Peptostreptococcus is a genus of anaerobic, Gram-positive, non-spore forming bacteria. The cells are small, spherical, and can occur in short chains, in pairs or individually. They typically move using cilia. Peptostreptococcus are slow-growing bacteria with increasing resistance to antimicrobial drugs. Peptostreptococcus is a normal inhabitant of the healthy lower reproductive tract of women.

== Pathogenesis ==
Peptostreptococcus species are commensal organisms in humans, living predominantly in the mouth, skin, gastrointestinal, vagina and urinary tracts, and are members of the gut microbiota. Under immunosuppressed or traumatic conditions these organisms can become pathogenic, as well as septicemic, harming their host. Peptostreptococcus can cause brain, liver, breast, and lung abscesses, as well as generalized necrotizing soft tissue infections. They participate in mixed anaerobic infections, a term which is used to describe infections that are caused by multiple bacteria that do not require or may even be harmed by oxygen.

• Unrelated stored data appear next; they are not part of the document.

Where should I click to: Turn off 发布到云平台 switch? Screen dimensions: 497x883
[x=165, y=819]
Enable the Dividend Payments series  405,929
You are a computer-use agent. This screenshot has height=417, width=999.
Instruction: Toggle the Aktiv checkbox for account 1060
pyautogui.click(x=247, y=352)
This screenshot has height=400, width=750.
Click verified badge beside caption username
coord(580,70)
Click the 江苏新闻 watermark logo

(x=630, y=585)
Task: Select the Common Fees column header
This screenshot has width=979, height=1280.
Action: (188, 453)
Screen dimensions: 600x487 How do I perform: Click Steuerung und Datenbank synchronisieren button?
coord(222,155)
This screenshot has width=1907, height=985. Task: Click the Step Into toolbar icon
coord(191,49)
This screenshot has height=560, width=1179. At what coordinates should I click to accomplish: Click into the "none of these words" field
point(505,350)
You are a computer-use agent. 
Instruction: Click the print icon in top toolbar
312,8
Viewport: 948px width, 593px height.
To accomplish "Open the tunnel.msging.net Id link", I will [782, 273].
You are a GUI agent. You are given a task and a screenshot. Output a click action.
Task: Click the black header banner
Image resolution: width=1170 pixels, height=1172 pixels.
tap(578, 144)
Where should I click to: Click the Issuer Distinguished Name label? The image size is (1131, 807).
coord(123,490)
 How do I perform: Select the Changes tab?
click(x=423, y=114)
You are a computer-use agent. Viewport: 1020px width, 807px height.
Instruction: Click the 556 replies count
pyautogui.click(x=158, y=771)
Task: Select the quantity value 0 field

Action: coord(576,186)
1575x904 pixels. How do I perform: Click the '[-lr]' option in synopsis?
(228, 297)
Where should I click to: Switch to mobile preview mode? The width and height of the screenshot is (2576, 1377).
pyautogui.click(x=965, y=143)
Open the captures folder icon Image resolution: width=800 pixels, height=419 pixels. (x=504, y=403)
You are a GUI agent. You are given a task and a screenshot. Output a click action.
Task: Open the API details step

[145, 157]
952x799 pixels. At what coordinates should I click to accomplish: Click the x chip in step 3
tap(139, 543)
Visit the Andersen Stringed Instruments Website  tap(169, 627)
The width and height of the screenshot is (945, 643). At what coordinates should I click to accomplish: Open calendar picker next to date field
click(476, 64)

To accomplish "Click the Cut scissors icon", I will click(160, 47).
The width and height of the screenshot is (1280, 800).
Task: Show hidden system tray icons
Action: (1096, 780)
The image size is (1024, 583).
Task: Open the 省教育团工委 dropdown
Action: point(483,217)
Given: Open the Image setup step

Peptostreptococcus species are susceptible to beta-lactam antibiotics.

They are isolated with high frequency from all specimen sources. Anaerobic gram-positive cocci such as Peptostreptococcus are the second most frequently recovered anaerobes and account for approximately one quarter of anaerobic isolates found. Most often anaerobic gram-positive cocci are usually recovered mixed in with other anaerobic or aerobic bacteria from various infections at different sites of the human body. This contributes to the difficulty of isolating Peptostreptococcus organisms.

== Infections ==
Peptostreptococcus species that are found in clinical infections were once part of the genus formerly known as Peptococcus. Peptostreptococcus is the only genus among anaerobic gram-positive cocci that is encountered in clinical infections. As such, Peptostreptococcus species are viewed as being clinically significant anaerobic cocci. Other similar clinically significant anaerobic cocci include Veillonella species (gram-negative cocci), and microaerophilic streptococci (aerotolerant). Anaerobic gram-positive cocci include various clinically significant species of the genus Peptostreptococcus.

The species of anaerobic gram-positive cocci isolated most commonly include Peptostreptococcus magnus, Peptostreptococcus asaccharolyticus, Peptostreptococcus anaerobius, Peptostreptococcus prevotii, and Peptostreptococcus micros.

Anaerobic gram-positive cocci that produce large amounts of lactic acid during the process of carbohydrate fermentation were reclassified as Streptococcus parvulus and Streptococcus morbillorum from Peptococcus or Peptostreptococcus. Most of these organisms are anaerobic, but some are microaerophilic.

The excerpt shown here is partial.